But the problem is (a) it is the same park, and (b) in establishing the value of each player, you cannot adjust real wins and real losses out of existence.   If Dickey is able to take advantage of that park and Howard is not, there are real wins and real losses that result from that ability.   The foundation of sabermetrics is that individual production by players explains wins and losses.   If you blow up that bridge between performance and wins, you’re not doing sabermetrics, you’re just farting around with statistics.

What matters is not what Dickey or Howard "would have done" in another park or in a neutral park.  What matters is, In the time and place where he played, how many games did he win for his team?   How much opportunity space is there for him, and what did he do with it? 

The sabermetric pathway for a hitter is:

1)     How many runs did he create?

2)     How many outs did he make?

3)     How many wins resulted from those runs? 
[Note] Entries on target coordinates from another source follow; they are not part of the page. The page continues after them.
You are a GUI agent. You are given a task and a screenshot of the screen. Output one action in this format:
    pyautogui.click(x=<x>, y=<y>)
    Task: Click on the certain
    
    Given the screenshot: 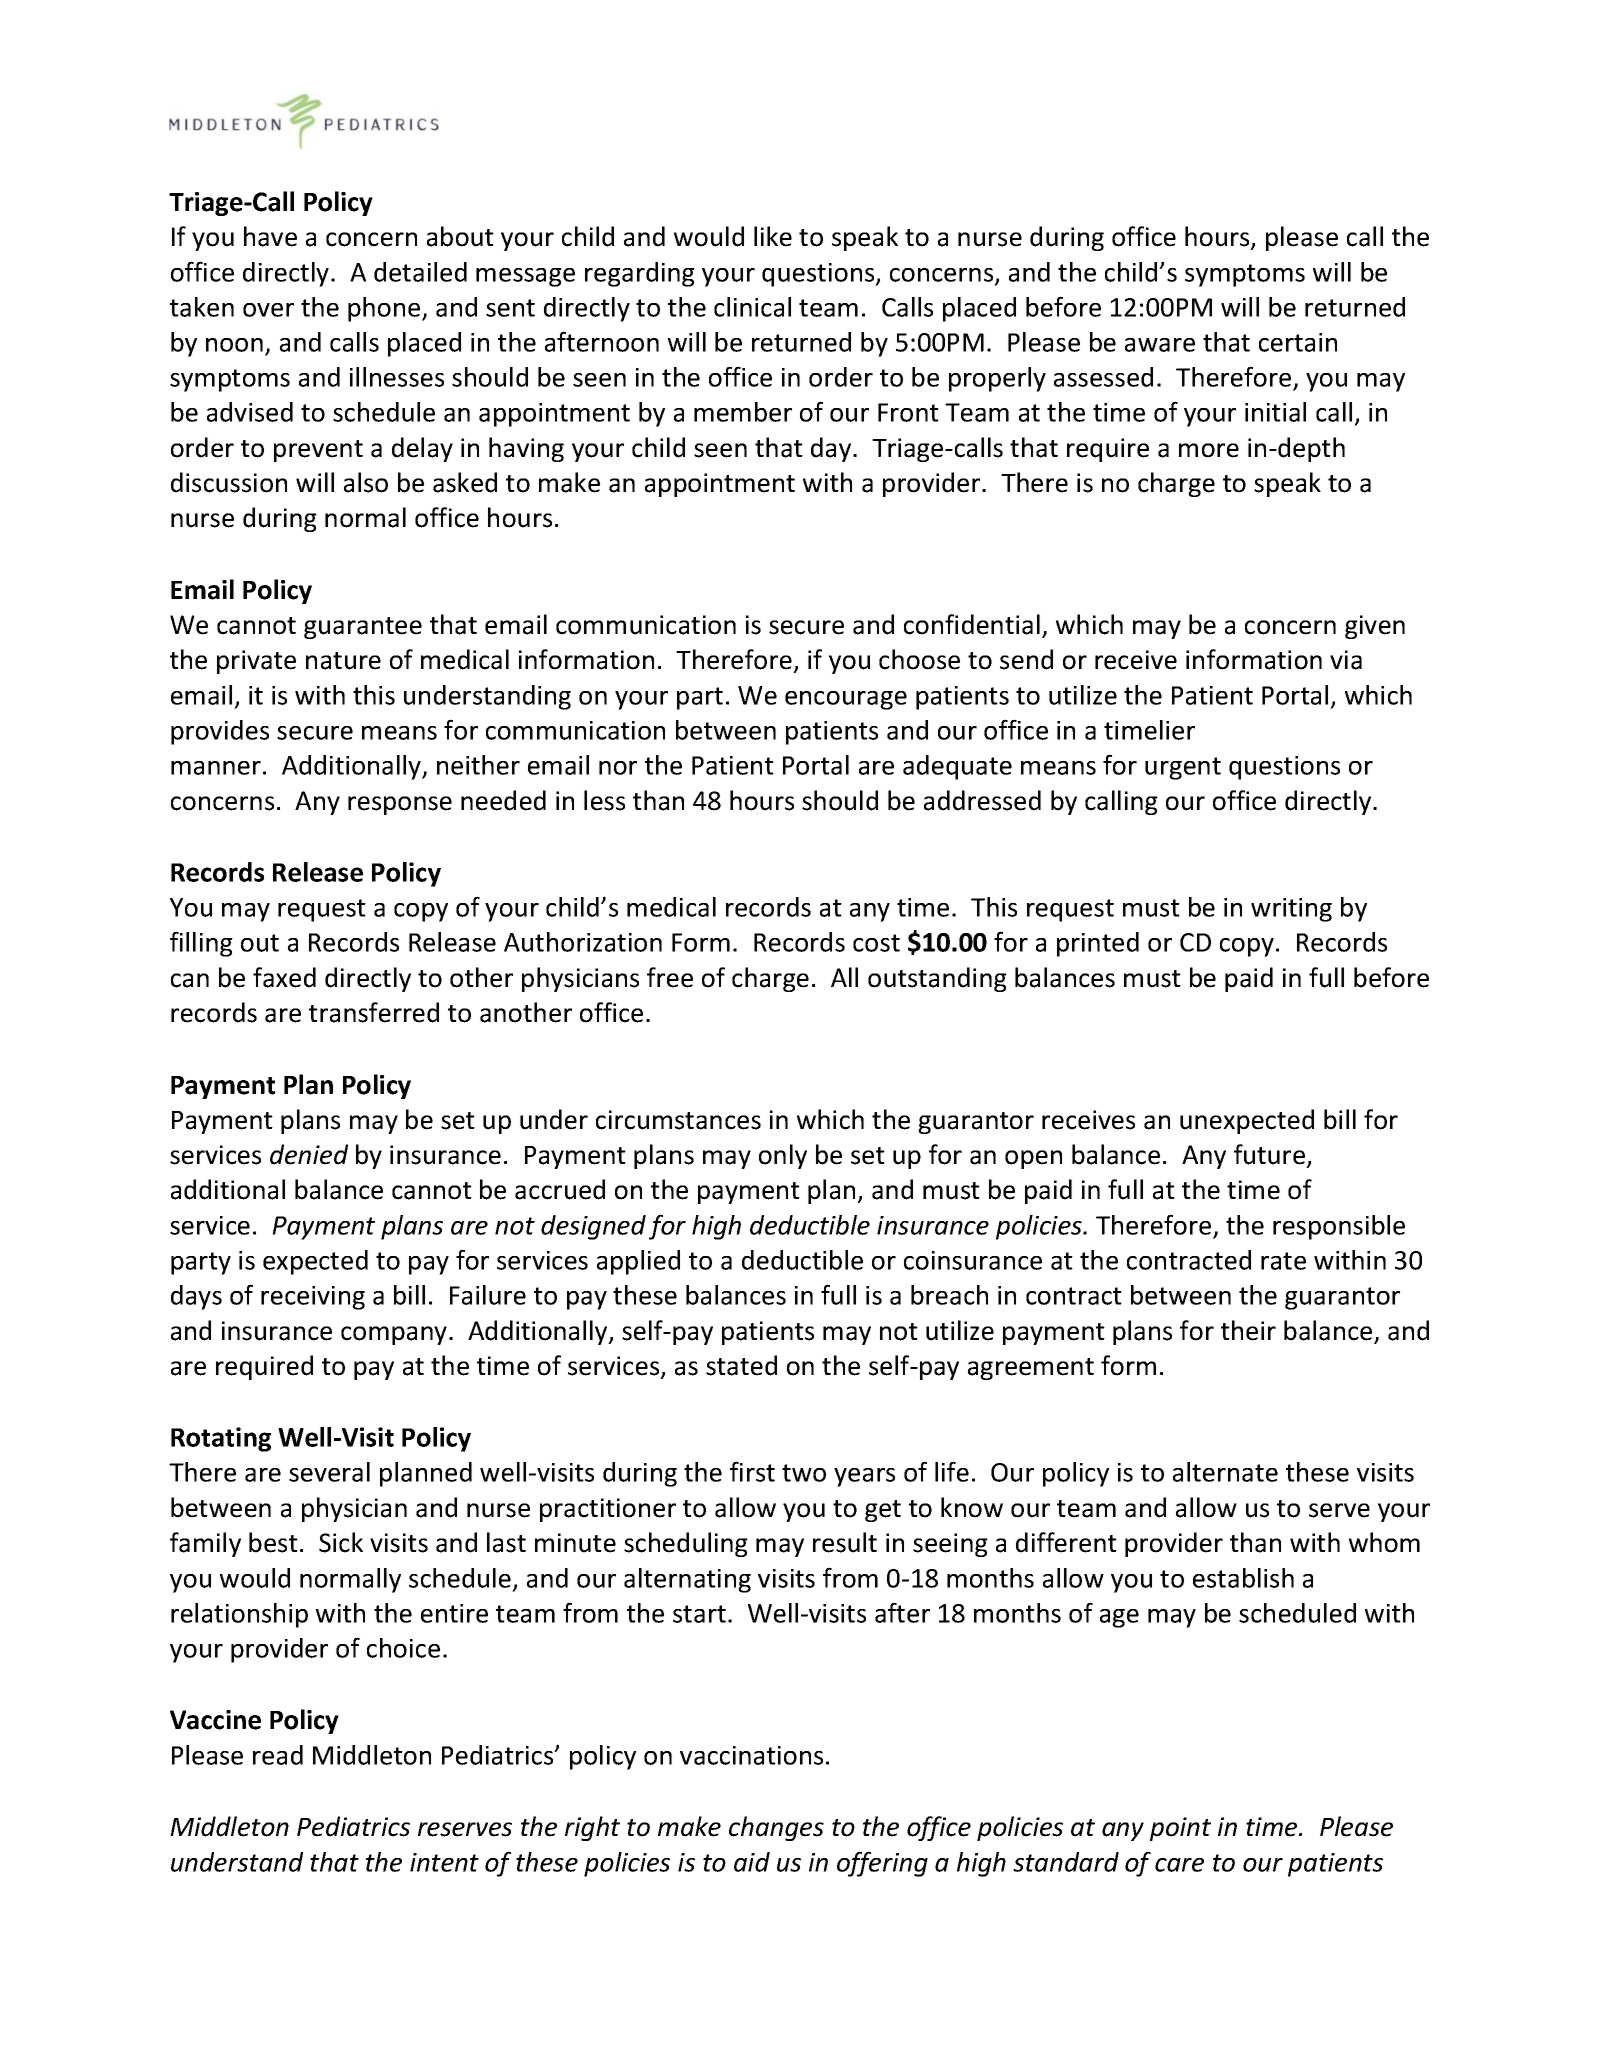 What is the action you would take?
    pyautogui.click(x=1298, y=342)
That is as close as you are going to get to the question of "How good was he?"—and it involves no what-if questions.  And my answer to the question of "How many runs would Carl Yastrzemski have saved, playing in another park?" is "It doesn’t make any difference.  He did what he did.  He created the number of runs that he created; he saved the number that he saved.  That’s the best answer you can get that has value.   The what-if stuff is not creating knowledge; it is just farting around with statistics." 

If you start with the question "How good of a defensive outfielder was Carl Yastrzemski?", then you are forcing yourself to address a question that you cannot answer.   If you use the sabermetric pathway, you have an explanation for Yastrzemski’s defense:  Yastrzemski saved relatively fewer runs than other left fielders, but this was not because of his skills.  It was because the park limited his ability to save runs."  But if you start with the question "How good of a defensive outfielder was Yastrzemski?" then you have left the sabermetric pathway, and you will never reach your goal.   That’s what I believe.
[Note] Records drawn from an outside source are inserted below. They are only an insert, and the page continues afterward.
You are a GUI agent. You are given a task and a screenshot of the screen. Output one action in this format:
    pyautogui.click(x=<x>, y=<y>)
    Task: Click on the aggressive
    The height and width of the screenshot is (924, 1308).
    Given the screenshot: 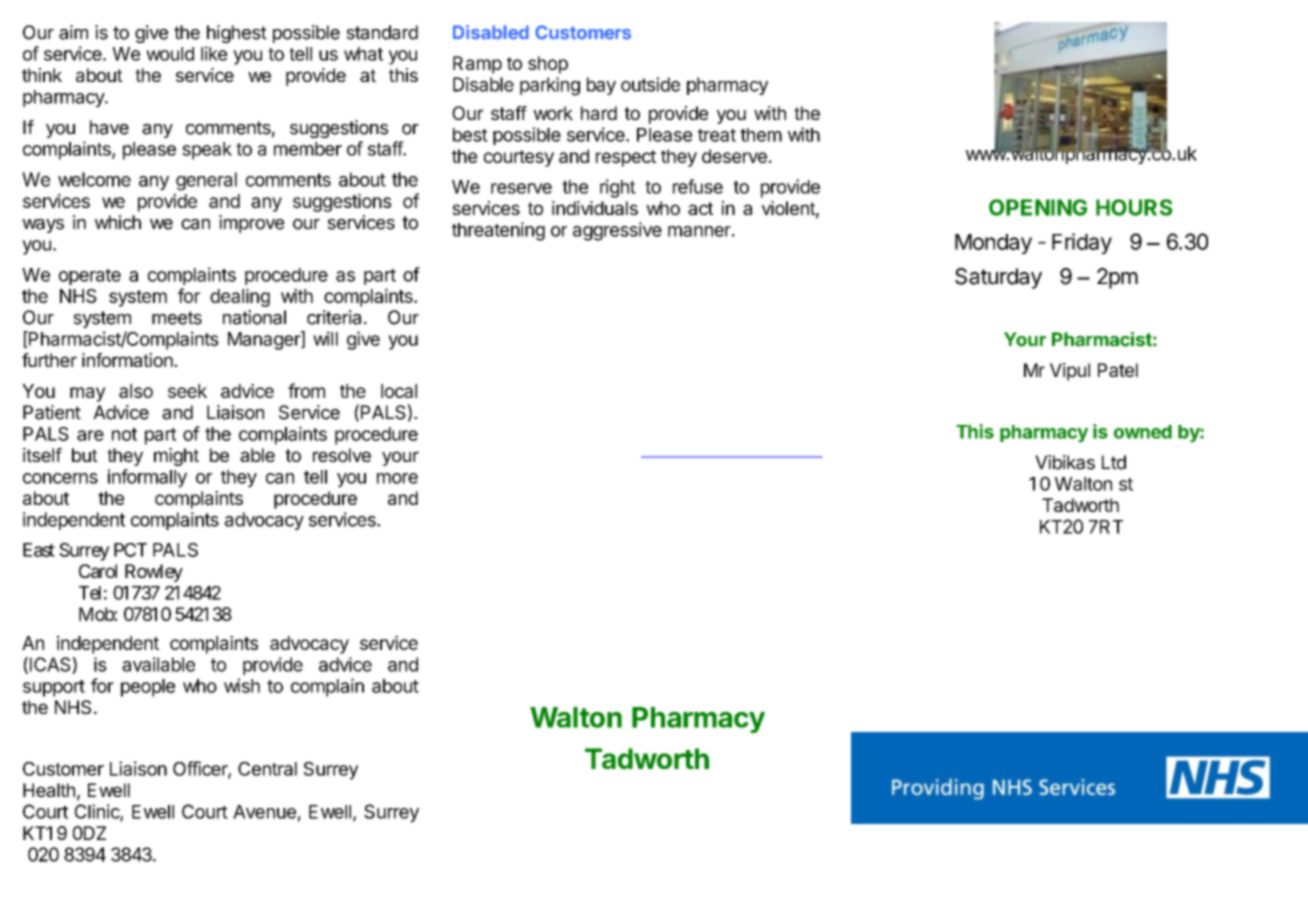 What is the action you would take?
    pyautogui.click(x=617, y=231)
You will note that I have left three doorways open here.   The three doorways are:

(1)  That there is still much work that could be done in documenting Yastrzemski’s defense, such as his ability to prevent doubles, and

(2)  That sabermetric methods may be useful in addressing what-if questions, even though what-if questions are not a part of sabermetrics.   What-if questions are not a part of sabermetrics because they do not and cannot produce knowledge, and sabermetrics is a process of building pathways to understanding based on knowledge.

(3)  What-if questions are vital to a baseball team in real time.     In looking at the future, not at the past, but in looking at the future, everything is a what-if question.  What if we move this starter to the bullpen?  What if we move our shortstop to second base?  What if we sign this man as a free agent; what will he hit in our park?  What if we bring this player out of the minor leagues?  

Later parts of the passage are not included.